Work required — Below are some records. Return exactly the lines from the one containing "Where should I" through the one containing "This screenshot has", both included, and only those.

#### Data records ####

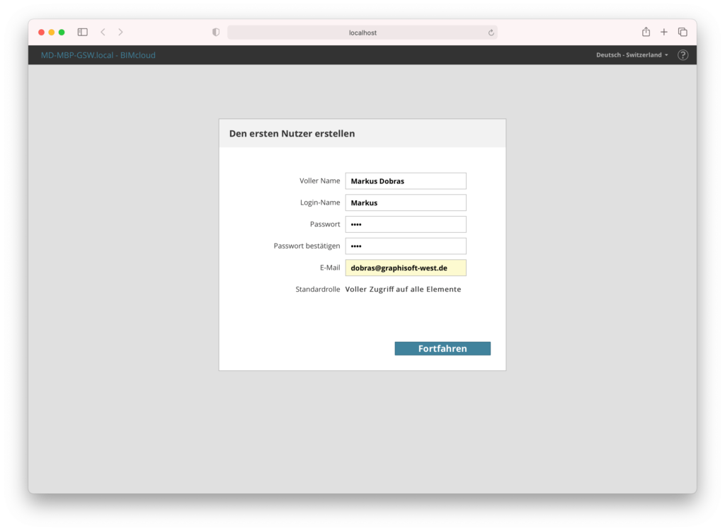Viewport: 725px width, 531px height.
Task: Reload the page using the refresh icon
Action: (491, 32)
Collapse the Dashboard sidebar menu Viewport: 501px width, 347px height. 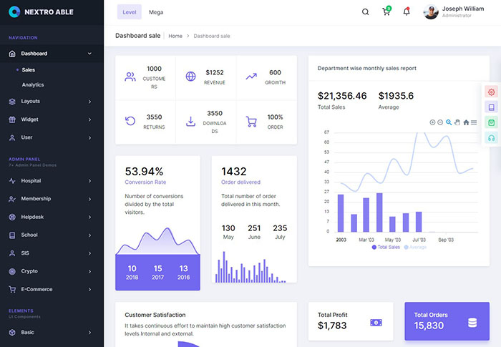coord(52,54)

####
#### Data records ####

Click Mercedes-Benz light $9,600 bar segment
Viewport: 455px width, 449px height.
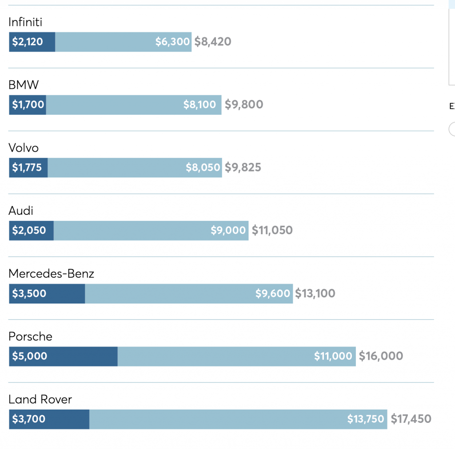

####
#### Data records ####

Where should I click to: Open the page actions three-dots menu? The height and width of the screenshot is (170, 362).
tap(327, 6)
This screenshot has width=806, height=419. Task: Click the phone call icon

####

Written response —
Where should I click to: Open the page actions three-dots menu? The height and width of the screenshot is (170, 362).
tap(327, 6)
This screenshot has width=806, height=419. Task: Click the phone call icon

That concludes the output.